→ Extracted information:
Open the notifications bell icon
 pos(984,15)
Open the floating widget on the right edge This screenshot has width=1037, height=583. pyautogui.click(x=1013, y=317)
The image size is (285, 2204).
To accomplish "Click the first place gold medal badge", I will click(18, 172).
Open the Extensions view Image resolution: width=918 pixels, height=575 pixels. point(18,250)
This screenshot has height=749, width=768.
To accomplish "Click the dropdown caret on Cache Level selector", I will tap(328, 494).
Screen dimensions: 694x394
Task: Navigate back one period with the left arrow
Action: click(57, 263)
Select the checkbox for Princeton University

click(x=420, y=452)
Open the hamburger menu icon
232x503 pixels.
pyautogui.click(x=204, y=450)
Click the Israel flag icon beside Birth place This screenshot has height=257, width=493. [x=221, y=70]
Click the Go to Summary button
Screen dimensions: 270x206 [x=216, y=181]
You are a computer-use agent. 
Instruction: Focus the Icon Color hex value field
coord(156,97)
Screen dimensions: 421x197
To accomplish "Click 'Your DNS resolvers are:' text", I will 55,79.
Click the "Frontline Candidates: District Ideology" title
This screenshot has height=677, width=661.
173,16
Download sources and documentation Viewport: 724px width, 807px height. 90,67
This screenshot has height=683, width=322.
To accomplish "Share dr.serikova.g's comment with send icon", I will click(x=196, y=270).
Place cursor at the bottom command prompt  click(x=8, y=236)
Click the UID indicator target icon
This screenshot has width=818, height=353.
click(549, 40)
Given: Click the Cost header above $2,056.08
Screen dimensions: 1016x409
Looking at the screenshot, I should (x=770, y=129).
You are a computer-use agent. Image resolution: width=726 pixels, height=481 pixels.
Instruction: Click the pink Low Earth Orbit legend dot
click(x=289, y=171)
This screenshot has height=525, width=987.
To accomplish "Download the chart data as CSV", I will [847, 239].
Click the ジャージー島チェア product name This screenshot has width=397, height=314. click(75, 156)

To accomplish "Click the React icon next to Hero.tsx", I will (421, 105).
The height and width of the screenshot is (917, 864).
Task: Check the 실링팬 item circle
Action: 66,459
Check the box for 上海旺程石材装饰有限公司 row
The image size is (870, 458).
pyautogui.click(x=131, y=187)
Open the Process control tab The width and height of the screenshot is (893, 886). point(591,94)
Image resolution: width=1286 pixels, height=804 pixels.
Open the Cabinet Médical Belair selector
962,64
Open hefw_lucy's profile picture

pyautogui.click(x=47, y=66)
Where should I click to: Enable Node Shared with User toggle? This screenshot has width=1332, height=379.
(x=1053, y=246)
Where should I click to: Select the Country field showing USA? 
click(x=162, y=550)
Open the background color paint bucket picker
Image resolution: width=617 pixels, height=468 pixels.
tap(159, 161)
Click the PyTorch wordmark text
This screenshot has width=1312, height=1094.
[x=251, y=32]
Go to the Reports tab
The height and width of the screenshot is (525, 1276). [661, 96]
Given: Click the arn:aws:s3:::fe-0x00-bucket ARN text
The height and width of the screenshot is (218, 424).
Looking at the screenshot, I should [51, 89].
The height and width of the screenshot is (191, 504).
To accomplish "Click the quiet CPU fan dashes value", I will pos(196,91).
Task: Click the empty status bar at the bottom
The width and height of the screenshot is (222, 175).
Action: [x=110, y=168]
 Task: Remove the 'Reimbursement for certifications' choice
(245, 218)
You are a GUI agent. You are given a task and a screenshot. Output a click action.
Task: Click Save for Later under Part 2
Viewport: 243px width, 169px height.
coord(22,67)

→ Work item:
Output all of the data again. Match it exactly.

→ Response:
Open the notifications bell icon
 pos(984,15)
Open the floating widget on the right edge This screenshot has width=1037, height=583. pyautogui.click(x=1013, y=317)
The image size is (285, 2204).
To accomplish "Click the first place gold medal badge", I will click(18, 172).
Open the Extensions view Image resolution: width=918 pixels, height=575 pixels. point(18,250)
This screenshot has height=749, width=768.
To accomplish "Click the dropdown caret on Cache Level selector", I will tap(328, 494).
Screen dimensions: 694x394
Task: Navigate back one period with the left arrow
Action: click(57, 263)
Select the checkbox for Princeton University

click(x=420, y=452)
Open the hamburger menu icon
232x503 pixels.
pyautogui.click(x=204, y=450)
Click the Israel flag icon beside Birth place This screenshot has height=257, width=493. [x=221, y=70]
Click the Go to Summary button
Screen dimensions: 270x206 [x=216, y=181]
You are a computer-use agent. 
Instruction: Focus the Icon Color hex value field
coord(156,97)
Screen dimensions: 421x197
To accomplish "Click 'Your DNS resolvers are:' text", I will 55,79.
Click the "Frontline Candidates: District Ideology" title
This screenshot has height=677, width=661.
173,16
Download sources and documentation Viewport: 724px width, 807px height. 90,67
This screenshot has height=683, width=322.
To accomplish "Share dr.serikova.g's comment with send icon", I will click(x=196, y=270).
Place cursor at the bottom command prompt  click(x=8, y=236)
Click the UID indicator target icon
This screenshot has width=818, height=353.
click(549, 40)
Given: Click the Cost header above $2,056.08
Screen dimensions: 1016x409
Looking at the screenshot, I should (x=770, y=129).
You are a computer-use agent. Image resolution: width=726 pixels, height=481 pixels.
Instruction: Click the pink Low Earth Orbit legend dot
click(x=289, y=171)
This screenshot has height=525, width=987.
To accomplish "Download the chart data as CSV", I will [847, 239].
Click the ジャージー島チェア product name This screenshot has width=397, height=314. click(75, 156)

To accomplish "Click the React icon next to Hero.tsx", I will (421, 105).
The height and width of the screenshot is (917, 864).
Task: Check the 실링팬 item circle
Action: 66,459
Check the box for 上海旺程石材装饰有限公司 row
The image size is (870, 458).
pyautogui.click(x=131, y=187)
Open the Process control tab The width and height of the screenshot is (893, 886). point(591,94)
Image resolution: width=1286 pixels, height=804 pixels.
Open the Cabinet Médical Belair selector
962,64
Open hefw_lucy's profile picture

pyautogui.click(x=47, y=66)
Where should I click to: Enable Node Shared with User toggle? This screenshot has width=1332, height=379.
(x=1053, y=246)
Where should I click to: Select the Country field showing USA? 
click(x=162, y=550)
Open the background color paint bucket picker
Image resolution: width=617 pixels, height=468 pixels.
tap(159, 161)
Click the PyTorch wordmark text
This screenshot has width=1312, height=1094.
[x=251, y=32]
Go to the Reports tab
The height and width of the screenshot is (525, 1276). [661, 96]
Given: Click the arn:aws:s3:::fe-0x00-bucket ARN text
The height and width of the screenshot is (218, 424).
Looking at the screenshot, I should [51, 89].
The height and width of the screenshot is (191, 504).
To accomplish "Click the quiet CPU fan dashes value", I will pos(196,91).
Task: Click the empty status bar at the bottom
The width and height of the screenshot is (222, 175).
Action: [x=110, y=168]
 Task: Remove the 'Reimbursement for certifications' choice
(245, 218)
You are a GUI agent. You are given a task and a screenshot. Output a click action.
Task: Click Save for Later under Part 2
Viewport: 243px width, 169px height.
coord(22,67)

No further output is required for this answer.